WHAT IS REQUIRED: Where a line of the records holds the string "tree", copy that line.

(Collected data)
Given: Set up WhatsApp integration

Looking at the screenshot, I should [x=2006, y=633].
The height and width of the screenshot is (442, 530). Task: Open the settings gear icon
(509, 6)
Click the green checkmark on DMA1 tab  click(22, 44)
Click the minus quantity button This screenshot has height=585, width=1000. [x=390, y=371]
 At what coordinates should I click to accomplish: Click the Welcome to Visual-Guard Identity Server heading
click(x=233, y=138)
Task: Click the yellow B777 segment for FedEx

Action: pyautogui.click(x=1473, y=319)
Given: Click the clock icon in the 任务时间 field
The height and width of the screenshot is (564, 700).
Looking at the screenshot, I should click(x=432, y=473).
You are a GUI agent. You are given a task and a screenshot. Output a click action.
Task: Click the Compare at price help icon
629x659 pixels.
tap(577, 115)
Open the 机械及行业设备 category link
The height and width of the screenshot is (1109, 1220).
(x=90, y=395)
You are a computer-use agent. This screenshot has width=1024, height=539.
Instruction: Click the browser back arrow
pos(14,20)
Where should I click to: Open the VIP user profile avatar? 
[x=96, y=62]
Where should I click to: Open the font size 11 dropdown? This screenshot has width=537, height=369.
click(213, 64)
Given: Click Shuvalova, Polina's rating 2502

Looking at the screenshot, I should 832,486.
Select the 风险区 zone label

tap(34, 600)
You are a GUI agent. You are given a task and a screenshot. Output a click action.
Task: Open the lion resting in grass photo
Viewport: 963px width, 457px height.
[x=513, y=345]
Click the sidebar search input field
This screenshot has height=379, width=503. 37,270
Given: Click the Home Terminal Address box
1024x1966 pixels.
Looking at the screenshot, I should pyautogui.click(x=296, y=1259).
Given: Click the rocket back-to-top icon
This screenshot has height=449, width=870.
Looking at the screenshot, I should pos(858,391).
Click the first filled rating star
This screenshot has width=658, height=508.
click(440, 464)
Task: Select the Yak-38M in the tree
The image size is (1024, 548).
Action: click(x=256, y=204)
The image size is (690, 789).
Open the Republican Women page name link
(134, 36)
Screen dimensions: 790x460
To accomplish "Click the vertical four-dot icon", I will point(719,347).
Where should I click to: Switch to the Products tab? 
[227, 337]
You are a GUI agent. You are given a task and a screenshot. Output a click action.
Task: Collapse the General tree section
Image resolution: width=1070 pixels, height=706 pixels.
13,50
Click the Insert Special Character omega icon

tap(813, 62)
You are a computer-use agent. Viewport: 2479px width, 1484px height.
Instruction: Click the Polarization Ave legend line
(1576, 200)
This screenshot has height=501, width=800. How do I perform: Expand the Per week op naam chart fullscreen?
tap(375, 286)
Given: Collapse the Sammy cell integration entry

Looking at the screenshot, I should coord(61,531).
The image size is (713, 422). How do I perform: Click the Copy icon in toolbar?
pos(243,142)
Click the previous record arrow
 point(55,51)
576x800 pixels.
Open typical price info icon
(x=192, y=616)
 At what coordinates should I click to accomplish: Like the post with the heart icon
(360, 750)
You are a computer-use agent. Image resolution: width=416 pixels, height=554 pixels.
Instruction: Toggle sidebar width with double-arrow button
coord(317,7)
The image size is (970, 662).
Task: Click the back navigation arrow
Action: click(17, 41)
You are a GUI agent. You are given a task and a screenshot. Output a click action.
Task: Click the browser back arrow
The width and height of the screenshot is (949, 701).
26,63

ANSWER AREA:
Task: Select the Yak-38M in the tree
Task: Collapse the General tree section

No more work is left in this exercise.